A few central organizers gathered in the evening with signs saying “The Student Movement Lives” and chanting “Off the stage/Into the streets.” Within a short time, they were joined by dozens more protestors. As the people’s mic was buzzing with stories of struggle, resolve, and inspiring quotes from the recently concluded opera, the police response came swiftly: a barricade cordoning off a section of the sidewalk opposite the Juilliard campus was constructed, and both the audience and students were prohibited from using a section of the public walkway. When exiting audience members stopped to express support they were immediately interrupted by uniformed police officers and instructed not to block the sidewalk.
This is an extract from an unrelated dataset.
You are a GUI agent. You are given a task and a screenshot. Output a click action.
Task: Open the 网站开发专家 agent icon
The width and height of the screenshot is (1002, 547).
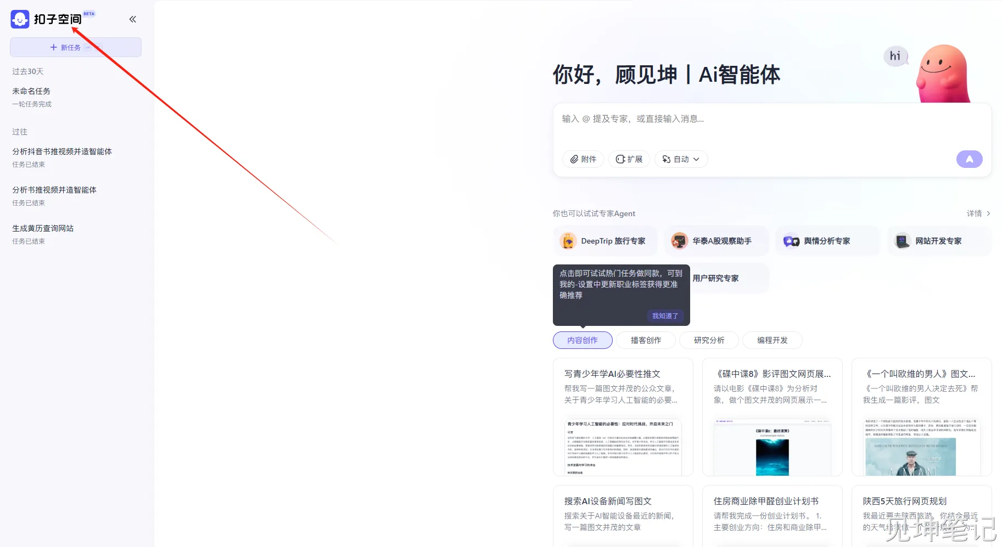coord(903,241)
An overwhelming police presence soon prohibited pedestrian traffic while paddy-wagons, cruisers, and a line of armed officers clogged the road. Plain-clothes officers and even more police arrived, and all students were prohibited from looking on from Juilliard’s second floor balcony. When Peter Maxwell Davies himself came to join the protest, he expressed gratitude that his work was being taken seriously, but few were permitted to hear his rousing words and see his beaming face due to the alienating, oppressive, and isolating tactics of the NYPD.

Two weeks later, on December 1st, the Metropolitan Opera concluded its scheduled run of Philip Glass’ Satyagraha, a work highlighting the non-violent politics of the young Gandhi. This time members of Occupy Wall Street, galvanized by the contradictions of, on the one hand, an operatic celebration of non-violent protest, and on the other, a severe crackdown on its real-world deployment, came out in force.  Hundreds gathered at the fully barricaded steps of Lincoln Center and protested their eviction from Zuccotti Park, the court-ordered exclusion of political protest of any kind at Lincoln Center, and the hypocrisy of the situation.  An open letter to the Chair of the Board of Directors and the President of Lincoln Center detailed specific grievances such as the loss of public space, the abrogation of First Amendment rights, and the corporate (i.e., 1%) funding of the arts. The letter highlighted the glaring “irony that Bloomberg L.P. is one of the Lincoln Center’s leading corporate sponsors,” while Mayor Bloomberg has used his “private army” of police to stifle “free speech, free press, and freedom of assembly in an aggressive campaign against Occupy Wall Street protestors in New York,” which has thereby “influenced a crackdown on the protests around the globe” (quotations from the open letter). Despite this crackdown, the resolve of occupiers has only strengthened. Taking inspiration from Gandhi himself, some have begun a hunger strike against the prohibition to occupy space at both Lincoln Center and elsewhere in the city.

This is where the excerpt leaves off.